日本語では外見至上主義とも呼ばれる「ルッキズム」。近年はルッキズムを問題視する意見が話題ですが、どんな意味を持つ言葉なのでしょう。

ルッキズム
人が持つ要素のうち、「外見」「容姿」「見た目の特徴」を重視する考え方。またこれらの要素で人を評価すること。ルッキズムは造語で、見た目や容姿を意味する「Looks」、主義を意味する「ism」という二つの言葉を由来とする。

ルッキズムはミスコンや顔採用、恋愛格差などさまざまなシーンでも存在する考え方です。次章からルッキズムについて詳しく見ていきましょう。

やりがちなルッキズムの例

ルッキズムは批判されることも多い考え方ですが、日常的に問題視されるルッキズムの例を紹介します。

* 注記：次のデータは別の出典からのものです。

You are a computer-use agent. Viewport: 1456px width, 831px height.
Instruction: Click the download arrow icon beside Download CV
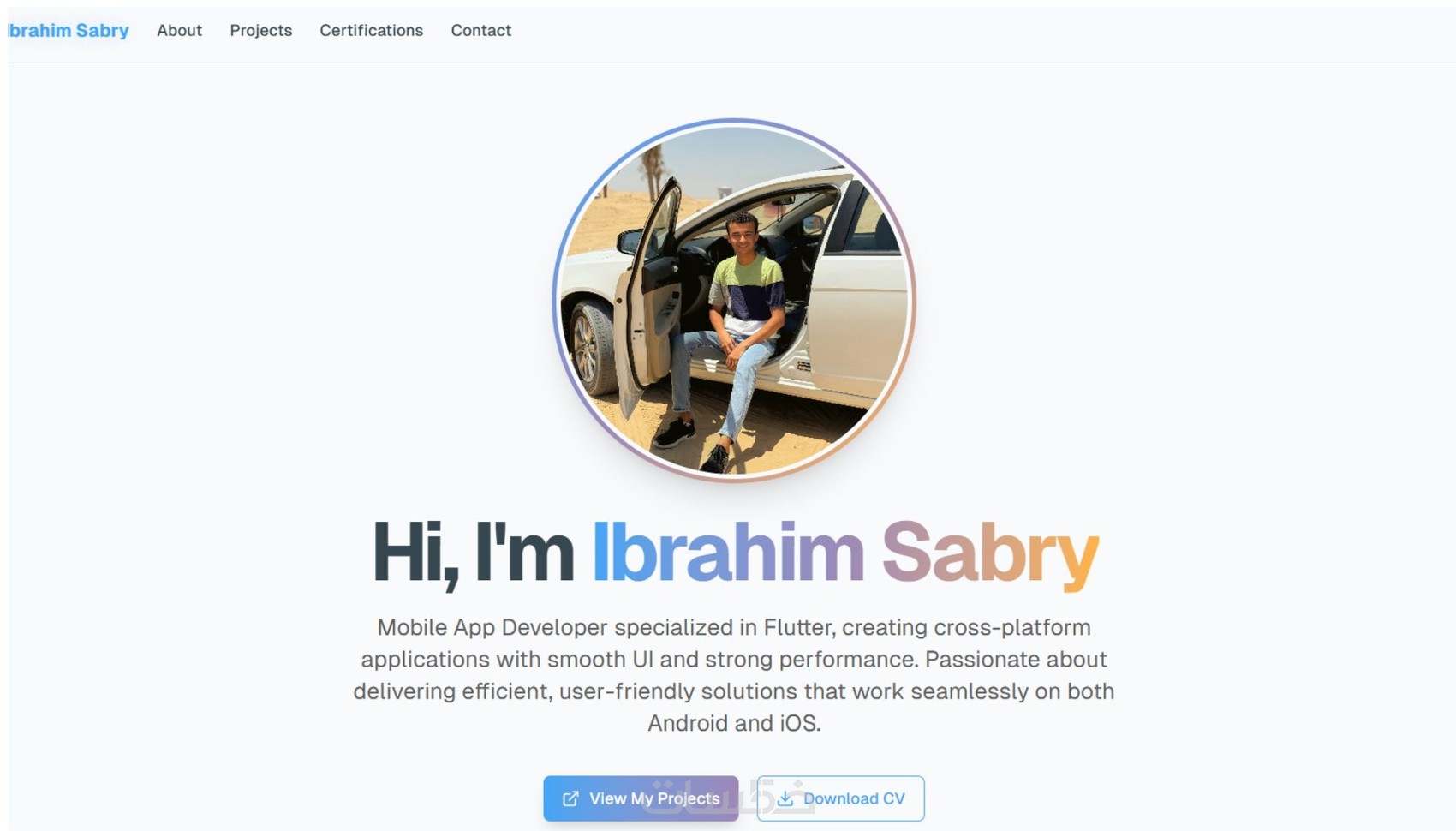pyautogui.click(x=785, y=798)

「痩せた方がもっと綺麗だよ」「筋肉が付いていないとカッコ悪い」

日本で特に起こりやすいのが、「痩せた方が綺麗」というルッキズムです。世界的には痩せすぎの健康リスクに警鐘が鳴らされ、プラスサイズモデルが活躍していますが、日本では体重が軽いことや華奢なことが美の基準とされる傾向があります

男性の場合は細身であることが評価されたり、筋肉が付いていないと「ひ弱」「男らしくない」とジャッジされることも。ルッキズムはマウンティングにつながることも多く、「ヒトより容姿が優れている」と自己判断して人を見下すケースも見られます。あるいはその逆で、見た目のコンプレックスから自虐的になる人が少なくありません。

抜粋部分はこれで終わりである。